How to Properly Optimize for Non-Text Elements

Images online can prove challenging for visually impaired visitors, but with the advancements in technology we can use coding to solve this issue.

What Are Non-Text Elements?

Non-text elements include:

  • Infographics
  • Image maps
  • Graphical buttons
  • Captchas

There are several ways you can optimize around the images for accessibility.

Alt Text

Image alt text allows search bots to understand what the image is. If it’s a link, the alt text acts like anchor text, allowing Google to understand the context of the destination. However, you should never use alt text on decorative images such as patterns or landscapes on your website that are not relevant to your industry.
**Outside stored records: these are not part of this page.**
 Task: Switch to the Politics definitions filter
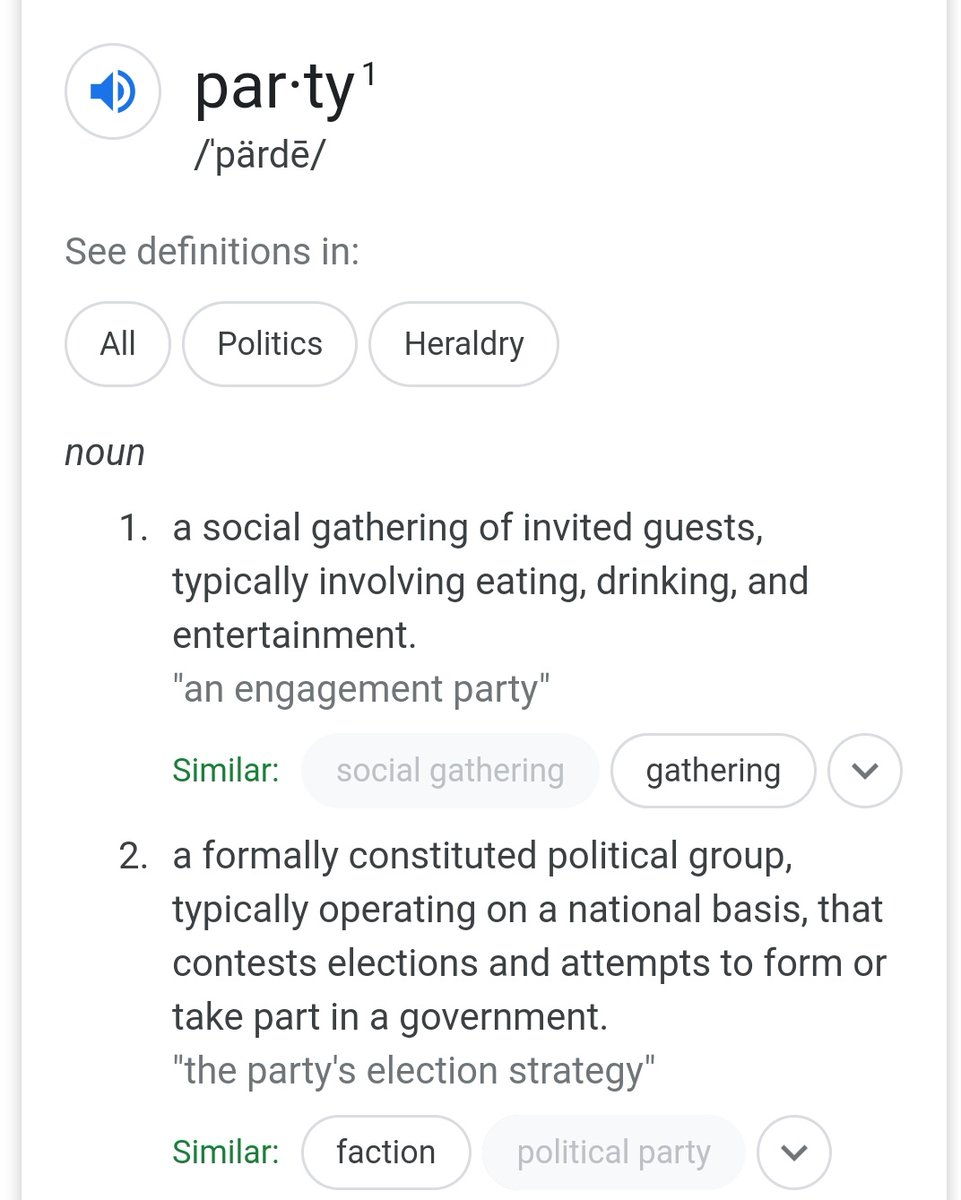coord(269,344)
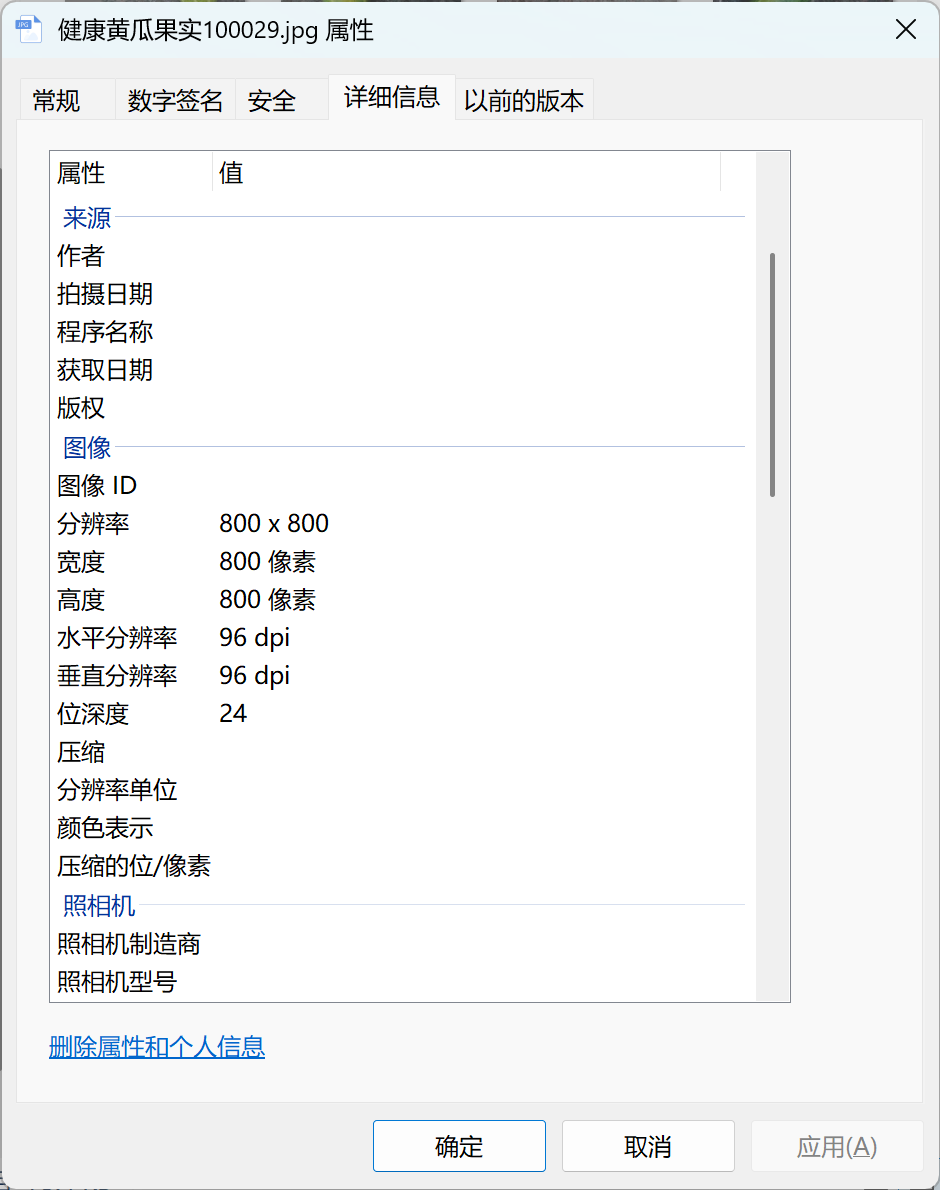Click the 删除属性和个人信息 link
This screenshot has width=940, height=1190.
click(x=157, y=1048)
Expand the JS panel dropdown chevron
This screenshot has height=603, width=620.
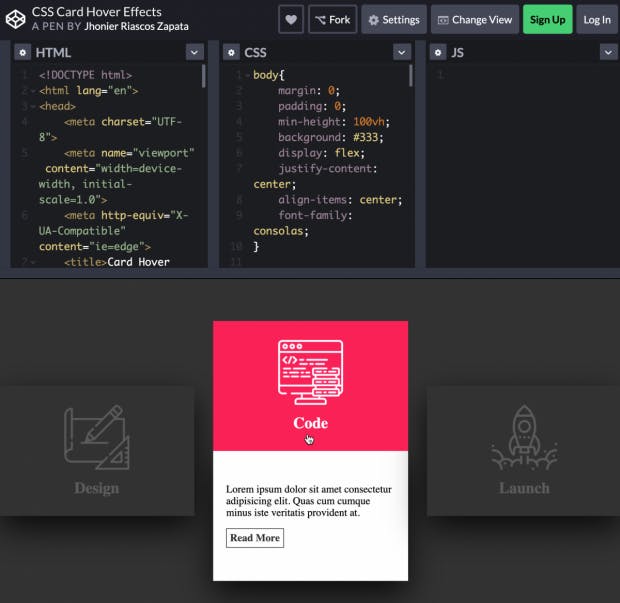608,52
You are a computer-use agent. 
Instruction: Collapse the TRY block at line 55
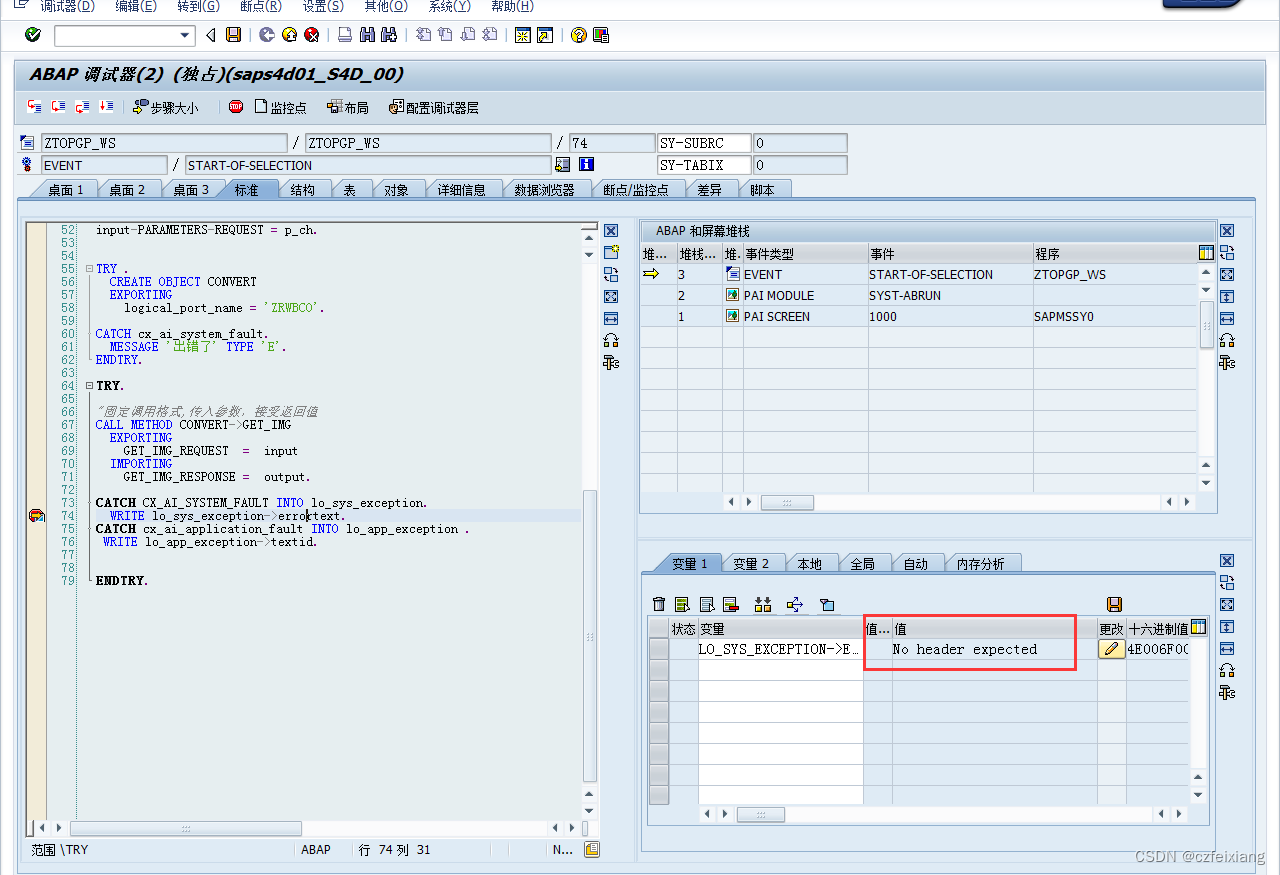(x=88, y=268)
Don’t use more than 125 characters because it is difficult for the JAWS screen reader to comprehend. Always, always, always write your content naturally.
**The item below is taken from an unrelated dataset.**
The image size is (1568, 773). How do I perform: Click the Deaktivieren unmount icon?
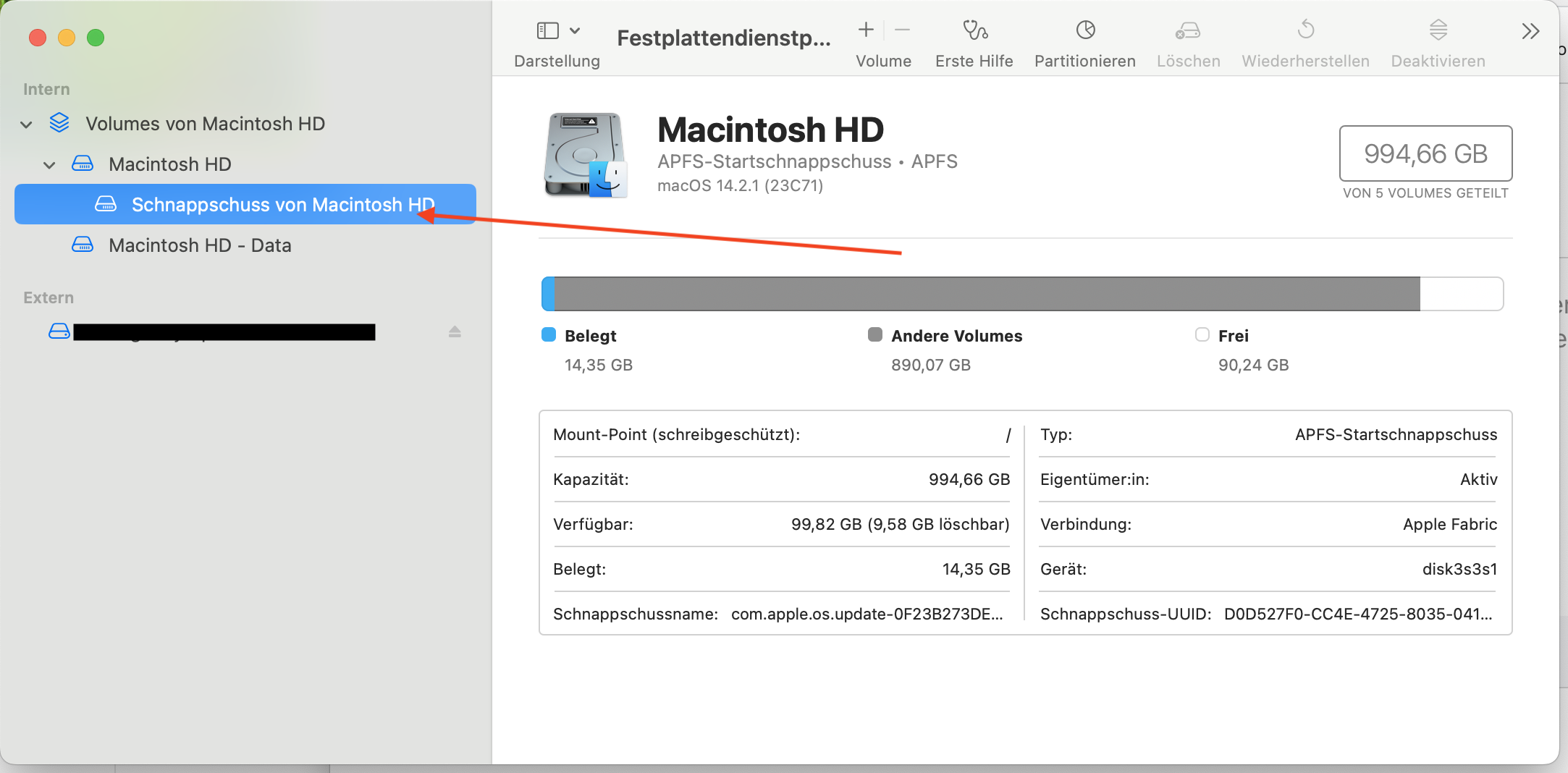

Most importantly, always write your content naturally.

Image Captions

If you already have alt text than there is really no need for image captions.  If your user is utilizing an assistive technology, it’s important that you describe exactly what you’re captioning.


Don’t make your text an image if you want that content to be read by search engines. Text that is important to your website should not be in an image but if it must be, make sure you have incorporated alt text. To make your text look a certain way, style it with HTML or CSS.

Other ways to optimize non-text elements include video transcription, subtitles, and captioning.